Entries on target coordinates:
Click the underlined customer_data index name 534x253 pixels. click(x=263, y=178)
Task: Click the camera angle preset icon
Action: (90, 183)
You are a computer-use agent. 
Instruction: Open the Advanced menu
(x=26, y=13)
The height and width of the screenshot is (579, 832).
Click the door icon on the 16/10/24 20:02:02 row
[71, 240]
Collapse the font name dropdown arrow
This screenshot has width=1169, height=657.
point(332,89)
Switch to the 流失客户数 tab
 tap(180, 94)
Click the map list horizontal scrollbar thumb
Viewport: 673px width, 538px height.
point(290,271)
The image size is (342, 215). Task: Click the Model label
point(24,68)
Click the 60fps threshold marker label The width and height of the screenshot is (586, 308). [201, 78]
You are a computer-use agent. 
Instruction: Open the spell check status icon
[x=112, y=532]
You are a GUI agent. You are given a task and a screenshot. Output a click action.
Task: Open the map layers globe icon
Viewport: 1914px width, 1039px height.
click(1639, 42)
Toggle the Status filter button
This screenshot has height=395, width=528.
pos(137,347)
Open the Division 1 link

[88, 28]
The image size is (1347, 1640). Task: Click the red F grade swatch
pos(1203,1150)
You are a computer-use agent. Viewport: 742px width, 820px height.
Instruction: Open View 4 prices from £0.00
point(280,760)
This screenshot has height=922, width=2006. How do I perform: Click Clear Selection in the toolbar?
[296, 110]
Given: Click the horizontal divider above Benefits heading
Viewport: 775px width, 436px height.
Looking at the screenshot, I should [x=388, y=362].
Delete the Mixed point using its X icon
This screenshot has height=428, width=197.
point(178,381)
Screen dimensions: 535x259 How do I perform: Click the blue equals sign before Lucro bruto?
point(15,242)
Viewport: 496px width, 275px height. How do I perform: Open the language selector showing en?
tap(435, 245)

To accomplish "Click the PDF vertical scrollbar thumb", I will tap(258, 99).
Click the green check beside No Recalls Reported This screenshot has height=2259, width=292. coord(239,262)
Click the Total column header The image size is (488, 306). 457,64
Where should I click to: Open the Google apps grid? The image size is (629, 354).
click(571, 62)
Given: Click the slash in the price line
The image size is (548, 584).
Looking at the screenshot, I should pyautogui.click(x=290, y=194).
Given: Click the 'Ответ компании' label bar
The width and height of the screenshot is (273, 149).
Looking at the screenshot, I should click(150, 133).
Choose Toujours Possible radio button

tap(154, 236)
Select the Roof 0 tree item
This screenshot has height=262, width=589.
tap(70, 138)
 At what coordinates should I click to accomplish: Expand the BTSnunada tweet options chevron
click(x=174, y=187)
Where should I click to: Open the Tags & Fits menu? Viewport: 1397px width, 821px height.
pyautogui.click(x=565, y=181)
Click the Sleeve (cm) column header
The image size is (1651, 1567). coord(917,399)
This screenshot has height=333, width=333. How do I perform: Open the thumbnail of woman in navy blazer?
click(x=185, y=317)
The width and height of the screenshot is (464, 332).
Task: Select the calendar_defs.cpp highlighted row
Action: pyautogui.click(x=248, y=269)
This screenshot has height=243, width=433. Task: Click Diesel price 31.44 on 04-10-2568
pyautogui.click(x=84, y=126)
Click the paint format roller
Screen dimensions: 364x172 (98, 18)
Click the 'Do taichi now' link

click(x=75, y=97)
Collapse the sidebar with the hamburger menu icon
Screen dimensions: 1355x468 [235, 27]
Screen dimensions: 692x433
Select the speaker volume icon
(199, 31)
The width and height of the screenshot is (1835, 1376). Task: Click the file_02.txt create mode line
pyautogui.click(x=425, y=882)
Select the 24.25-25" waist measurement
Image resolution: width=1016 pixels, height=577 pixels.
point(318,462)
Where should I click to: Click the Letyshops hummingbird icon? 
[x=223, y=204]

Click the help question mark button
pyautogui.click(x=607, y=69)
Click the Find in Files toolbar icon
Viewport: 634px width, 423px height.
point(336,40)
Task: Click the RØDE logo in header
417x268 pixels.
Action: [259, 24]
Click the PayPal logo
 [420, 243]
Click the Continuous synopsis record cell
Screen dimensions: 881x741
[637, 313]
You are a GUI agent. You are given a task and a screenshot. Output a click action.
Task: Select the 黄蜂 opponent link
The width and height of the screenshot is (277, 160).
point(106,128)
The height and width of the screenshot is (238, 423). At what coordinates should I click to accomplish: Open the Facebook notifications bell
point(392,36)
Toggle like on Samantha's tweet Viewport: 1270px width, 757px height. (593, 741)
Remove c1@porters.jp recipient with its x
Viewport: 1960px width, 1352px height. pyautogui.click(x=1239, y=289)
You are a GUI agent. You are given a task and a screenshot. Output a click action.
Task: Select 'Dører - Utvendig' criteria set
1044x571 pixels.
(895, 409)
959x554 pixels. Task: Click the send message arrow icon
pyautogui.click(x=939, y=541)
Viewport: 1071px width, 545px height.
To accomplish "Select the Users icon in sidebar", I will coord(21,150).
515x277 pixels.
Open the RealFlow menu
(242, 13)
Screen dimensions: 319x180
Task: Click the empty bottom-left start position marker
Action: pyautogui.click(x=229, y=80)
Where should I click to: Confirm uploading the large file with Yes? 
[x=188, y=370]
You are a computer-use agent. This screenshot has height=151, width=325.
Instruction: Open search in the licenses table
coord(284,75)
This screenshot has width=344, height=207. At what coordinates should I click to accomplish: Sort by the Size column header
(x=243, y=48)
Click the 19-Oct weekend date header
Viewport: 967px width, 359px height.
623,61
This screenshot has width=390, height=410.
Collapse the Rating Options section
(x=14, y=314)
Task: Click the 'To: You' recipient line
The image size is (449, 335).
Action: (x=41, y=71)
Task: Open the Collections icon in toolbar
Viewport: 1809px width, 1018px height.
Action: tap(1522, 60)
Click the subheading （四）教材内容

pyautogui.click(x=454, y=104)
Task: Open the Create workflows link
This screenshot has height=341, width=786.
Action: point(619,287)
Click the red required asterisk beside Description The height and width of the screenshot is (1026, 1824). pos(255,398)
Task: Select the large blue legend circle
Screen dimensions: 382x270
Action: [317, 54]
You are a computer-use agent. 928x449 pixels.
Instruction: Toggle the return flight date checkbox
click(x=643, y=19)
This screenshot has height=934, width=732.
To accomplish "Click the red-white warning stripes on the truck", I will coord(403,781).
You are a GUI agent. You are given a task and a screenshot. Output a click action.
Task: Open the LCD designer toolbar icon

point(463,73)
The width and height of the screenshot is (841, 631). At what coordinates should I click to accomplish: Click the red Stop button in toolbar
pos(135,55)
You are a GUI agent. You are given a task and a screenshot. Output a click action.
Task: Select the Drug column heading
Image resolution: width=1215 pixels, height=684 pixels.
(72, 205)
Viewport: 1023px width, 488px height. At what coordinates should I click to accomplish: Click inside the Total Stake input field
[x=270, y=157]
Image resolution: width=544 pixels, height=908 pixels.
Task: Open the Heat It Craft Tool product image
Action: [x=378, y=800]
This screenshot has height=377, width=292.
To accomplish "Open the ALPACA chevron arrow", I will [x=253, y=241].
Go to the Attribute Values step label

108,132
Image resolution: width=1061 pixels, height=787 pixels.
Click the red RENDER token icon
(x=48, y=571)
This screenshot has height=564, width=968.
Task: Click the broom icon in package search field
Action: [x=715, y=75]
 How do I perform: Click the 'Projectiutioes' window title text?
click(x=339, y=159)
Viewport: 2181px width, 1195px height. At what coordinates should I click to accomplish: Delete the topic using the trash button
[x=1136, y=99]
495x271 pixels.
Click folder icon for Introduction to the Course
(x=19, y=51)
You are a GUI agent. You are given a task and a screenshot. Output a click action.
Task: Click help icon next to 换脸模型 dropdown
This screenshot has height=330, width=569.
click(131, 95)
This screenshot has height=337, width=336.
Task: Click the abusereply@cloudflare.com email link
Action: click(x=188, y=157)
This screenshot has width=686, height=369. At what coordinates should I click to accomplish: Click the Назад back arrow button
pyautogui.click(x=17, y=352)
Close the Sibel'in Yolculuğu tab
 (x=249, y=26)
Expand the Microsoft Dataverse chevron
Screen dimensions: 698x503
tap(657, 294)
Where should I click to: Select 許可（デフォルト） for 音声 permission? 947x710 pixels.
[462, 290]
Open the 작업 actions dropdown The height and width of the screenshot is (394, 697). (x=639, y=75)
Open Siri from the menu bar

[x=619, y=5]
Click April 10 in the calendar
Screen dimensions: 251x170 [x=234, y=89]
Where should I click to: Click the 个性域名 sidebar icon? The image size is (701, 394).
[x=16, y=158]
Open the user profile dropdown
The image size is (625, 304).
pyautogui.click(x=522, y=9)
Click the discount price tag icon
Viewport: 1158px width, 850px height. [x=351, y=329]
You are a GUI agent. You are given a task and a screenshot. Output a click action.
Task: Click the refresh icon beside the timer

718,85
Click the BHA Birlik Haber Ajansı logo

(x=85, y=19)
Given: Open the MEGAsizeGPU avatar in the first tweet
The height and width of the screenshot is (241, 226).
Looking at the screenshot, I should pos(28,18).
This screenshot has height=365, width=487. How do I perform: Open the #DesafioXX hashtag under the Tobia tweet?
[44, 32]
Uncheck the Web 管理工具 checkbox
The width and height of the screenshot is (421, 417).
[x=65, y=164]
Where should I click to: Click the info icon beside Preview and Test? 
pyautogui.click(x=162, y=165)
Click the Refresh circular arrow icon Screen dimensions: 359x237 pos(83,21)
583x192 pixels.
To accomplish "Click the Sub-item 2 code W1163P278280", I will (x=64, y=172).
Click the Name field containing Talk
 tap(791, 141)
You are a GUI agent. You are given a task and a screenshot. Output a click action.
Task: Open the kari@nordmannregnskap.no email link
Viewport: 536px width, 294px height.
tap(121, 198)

▶ _Requirement_:
Copy the rows above word for word, starting at the line containing "This screenshot has height=934, width=732." and ending at the line containing "Action: [x=378, y=800]".

▶ _Written solution_:
This screenshot has height=934, width=732.
To accomplish "Click the red-white warning stripes on the truck", I will coord(403,781).
You are a GUI agent. You are given a task and a screenshot. Output a click action.
Task: Open the LCD designer toolbar icon

point(463,73)
The width and height of the screenshot is (841, 631). At what coordinates should I click to accomplish: Click the red Stop button in toolbar
pos(135,55)
You are a GUI agent. You are given a task and a screenshot. Output a click action.
Task: Select the Drug column heading
Image resolution: width=1215 pixels, height=684 pixels.
(72, 205)
Viewport: 1023px width, 488px height. At what coordinates should I click to accomplish: Click inside the Total Stake input field
[x=270, y=157]
Image resolution: width=544 pixels, height=908 pixels.
Task: Open the Heat It Craft Tool product image
Action: [x=378, y=800]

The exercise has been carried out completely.